Nicht nur der mutige kleine Newcomer aus dem Rheinland scheiterte mit dem Versuch, einen Weltstandard zu setzen. Auch die Elektronik-Multis Apple und Sharp langten kräftig daneben, als sie voriges Jahr ihren gemeinsam entwickelten »Newton« vorstellten. Er konnte über sein Infrarot-Interface zwar mit seinesgleichen Informationen austauschen, aber nicht einmal mit Macintosh-Computern im Büro. Einzig der Drucker- und Computerhersteller Hewlett-Packard (HP) verknüpfte konsequent Tisch-PCs, (Sub-) Notebooks und kleine elektronische Organizer über eine einheitliche serielle Infrarot-Schnittstelle (SIR). Dabei war den Vertriebsstrategen im HP-Hauptquartier in Palo Alto frühzeitig klar, daß nicht einmal sie sich einen Alleingang leisten konnten. Kaum ein Kunde, so ihre Überlegung, würde sich als Zubehör zum elektronischen Notizbuch für über 2000 Dollar den passenden HP-Bürorechner kaufen.

Doch plötzlich interessierte sich die ganze Branche für die Technik, schließlich war sie der Konstruktion von Sharp und Apple weit überlegen. So arbeitet SIR mit 115,2 Kilobit pro Sekunde, also zwölfmal so schnell, und erzielt damit akzeptable Übertragungszeiten auch bei normalen PC-Dateien. Dieser Artikel wäre zum Beispiel in einer halben statt in sechs Sekunden durch. Für Eng T. Tan, den Infrarot-Experten im HP-Labor Bristol, und seine amerikanischen Kollegen stand fest: Das SIR-Interface mußte zur internationalen Norm werden. Deshalb trommelten die Kalifornier ihre Geschäftspartner und Konkurrenten zusammen und gründeten eine »Infrared Data Association« (IrDA). In diesem Zirkel bilden inzwischen IBM, Intel, Microsoft, Apple, Sharp und die Daimler-Benz-Tochter Temic neben HP den harten Kern. Zu den Mitstreitern zählen Notebook-Spezialisten von Compaq über Toshiba bis Olivetti, der Organizer-Produzent Psion, diverse Chip- und Softwareproduzenten sowie die Telekommunikationsriesen AT&T, BT, Siemens, Northern Telecom und Nokia.

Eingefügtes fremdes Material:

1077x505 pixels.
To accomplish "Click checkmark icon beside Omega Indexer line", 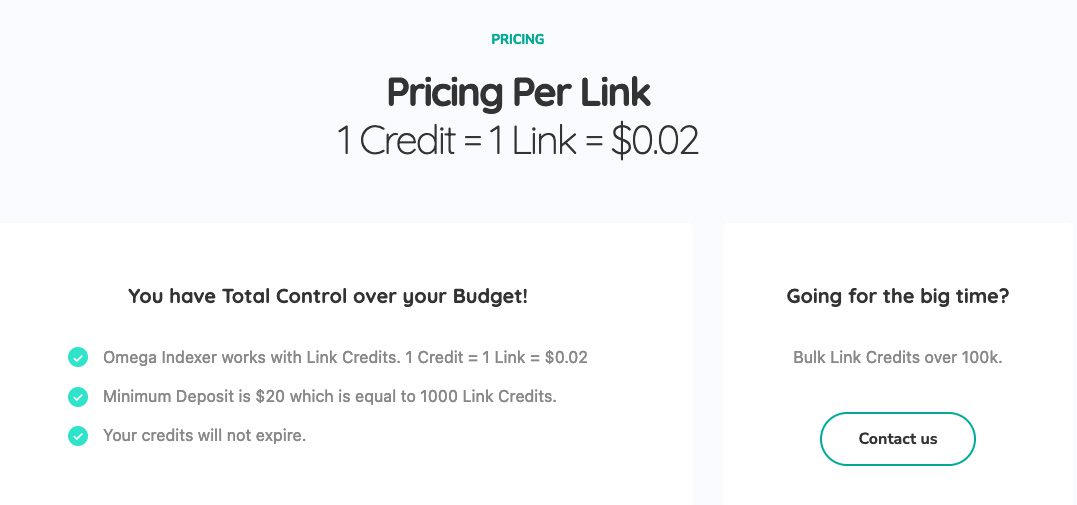I will 78,357.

Inzwischen sind die Entwicklungsarbeiten so weit gediehen, daß die Infrarot-Clique sich an die Öffentlichkeit wagt. Nach einer Generalprobe, die vorsichtshalber unter Ausschluß der Öffentlichkeit stattfand, werden in Las Vegas unsichtbare Rotlichtblitze zwischen PCs, Printern und Telefonen hin- und  herzucken. Danach geht es Schlag auf Schlag: Noch vor Weihnachten sollen erste Serienmodelle im amerikanischen Handel auftauchen. Bis zur CeBIT im nächsten März wollen die Mitglieder des Clubs ein ansehnliches Sortiment an Rechnern und Peripheriegeräten mit dem IrDA-Logo »ir Data certified« beisammen haben.

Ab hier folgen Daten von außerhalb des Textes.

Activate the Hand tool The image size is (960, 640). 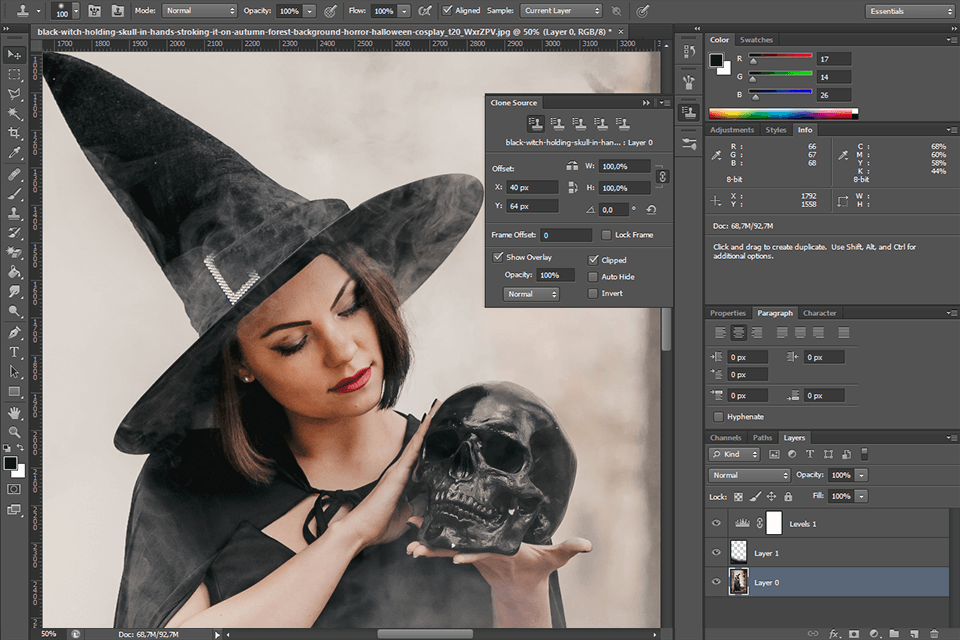(15, 412)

Das Emblem wird als Gütesiegel einen reibungslosen Datenversand garantieren. Möglichst viele Telefongesellschaften sollen motiviert werden, Infrarot-Schnittstellen in ihre öffentlichen Fernsprecher einzubauen. »Uns geht es um eine globale Akzeptanz«, erklärt IrDA-Vizepräsident Mike Watson. Die Zielgruppe, die der Verkaufsstratege als erste anpeilt, ist der Jetset unter den Geschäftsreisenden. Wo die Männer mit dem Laptop-Köfferchen auch landen, sie sollen überall einen Apparat
finden, über den sie Kontakt zum heimischen Computer knüpfen können.

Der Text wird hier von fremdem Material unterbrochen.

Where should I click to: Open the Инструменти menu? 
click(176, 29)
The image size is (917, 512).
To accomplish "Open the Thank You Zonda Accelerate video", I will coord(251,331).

»Die nächste Generation der deutschen Kartentelefone wird bereits mit Infrarot-SchnittsteIle ausgerüstet sein«, orakelt Mark Müller-Eberstein vom HP-Marketing in Böblingen. Tatsächlich hat die Deutsche Telekom inzwischen die Entwicklung eines IrDA-kompatiblen Apparates ausgeschrieben; Ingenieure beim IrDA-Mitglied Siemens in München tüfteln eifrig an der Umsetzung. Mit ersten Installationen rechnen Insider bereits für Ende 1995.